From this month, GPs in Bristol will be able to prescribe Belcher’s six-week comedy course to patients who are struggling with trauma. Her first series, which has 15 participants and is being run in partnership with the Bristol Wellspring Settlement Social Prescribing Team, started on 13 January. By the end of the course, it’s hoped that participants will be able to perform five minutes of stand-up based on their own life. She’s also working with a suicide prevention charity that sees the course as a good way to help young men open up about their feelings, and with another charity to teach comedy to those in recovery from addiction.

[See also: “The parish system is a kind of spiritual NHS”: Anglican priest Alison Milbank on saving our churches]

Belcher is often struck by people’s ability – and need – to find humour in the most painful or desperate circumstances. She had recently received an email from someone who was the victim of medical malpractice and now required a stoma. This person wrote of how important it was at support groups to be able to laugh together. Joking was a way of talking about the problem and breaking the taboo.

Of course, being able to find the funny side can take time. Belcher often spoke on stage about her mother’s dementia, but when her mother died in July it took four months before she could talk about her again. Crying in class is to be expected, crying on stage is not a good idea. “You don’t want your audience to pity you – you want them to feel like they’re on the same journey with you,” she said. “It’s about deciding you’re now strong enough to say the words: ‘This happened. It was awful. However, a really funny thing happened at the funeral…’” 

Her latest initiative was mocked everywhere you would expect it to be: “Comedy classes on the NHS? You’re having a laugh… and the joke is on us,” the columnist Richard Littlejohn wrote in the Daily Mail. “I don’t give a shit to be honest with you Sophie, I know what I’m doing works,” Belcher told me. “But when you’re reading those pieces, sometimes you can have a bit of a dark moment.”
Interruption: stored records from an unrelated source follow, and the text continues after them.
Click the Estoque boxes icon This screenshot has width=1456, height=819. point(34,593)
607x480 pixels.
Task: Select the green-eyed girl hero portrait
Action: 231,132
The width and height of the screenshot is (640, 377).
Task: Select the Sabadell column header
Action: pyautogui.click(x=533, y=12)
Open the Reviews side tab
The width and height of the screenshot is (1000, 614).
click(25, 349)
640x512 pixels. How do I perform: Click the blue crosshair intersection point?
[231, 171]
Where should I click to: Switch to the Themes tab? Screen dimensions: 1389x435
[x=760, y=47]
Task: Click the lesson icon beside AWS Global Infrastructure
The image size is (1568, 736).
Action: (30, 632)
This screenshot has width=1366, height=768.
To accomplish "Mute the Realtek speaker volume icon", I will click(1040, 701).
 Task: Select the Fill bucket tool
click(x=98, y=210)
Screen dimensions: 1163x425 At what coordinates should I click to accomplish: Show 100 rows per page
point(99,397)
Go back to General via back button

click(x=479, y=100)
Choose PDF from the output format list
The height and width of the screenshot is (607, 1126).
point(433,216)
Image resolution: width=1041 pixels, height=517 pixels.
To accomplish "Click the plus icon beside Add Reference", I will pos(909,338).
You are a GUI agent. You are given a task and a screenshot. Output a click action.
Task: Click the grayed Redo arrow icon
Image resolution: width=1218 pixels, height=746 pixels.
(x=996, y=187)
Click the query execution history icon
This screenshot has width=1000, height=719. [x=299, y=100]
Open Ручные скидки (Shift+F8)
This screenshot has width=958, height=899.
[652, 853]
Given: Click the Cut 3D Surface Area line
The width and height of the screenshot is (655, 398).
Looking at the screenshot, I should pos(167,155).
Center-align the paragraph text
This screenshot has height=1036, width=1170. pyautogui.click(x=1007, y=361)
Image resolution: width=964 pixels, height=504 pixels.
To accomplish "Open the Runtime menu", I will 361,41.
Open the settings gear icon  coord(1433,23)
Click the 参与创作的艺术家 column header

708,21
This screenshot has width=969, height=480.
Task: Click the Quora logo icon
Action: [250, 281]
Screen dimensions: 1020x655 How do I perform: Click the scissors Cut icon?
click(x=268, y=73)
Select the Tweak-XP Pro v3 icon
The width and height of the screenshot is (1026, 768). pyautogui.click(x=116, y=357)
Give a gift subscription to the New Statesman this Christmas from just £49

In fact, the courses are not funded by the NHS (Belcher has an Arts Council grant), and they are intended to complement rather than replace traditional talking therapies. Belcher has a master’s degree in psychology, and will be evaluating the impact of the course with input from social workers. She hopes, if she can prove its effectiveness, to roll the course out more widely, and to work the results into a PhD thesis: “I would quite like to be called Dr Angela Belcher!”

[See also: Bernard-Henri Lévy: “Defining oneself by an identity is an impoverishment of what you are”]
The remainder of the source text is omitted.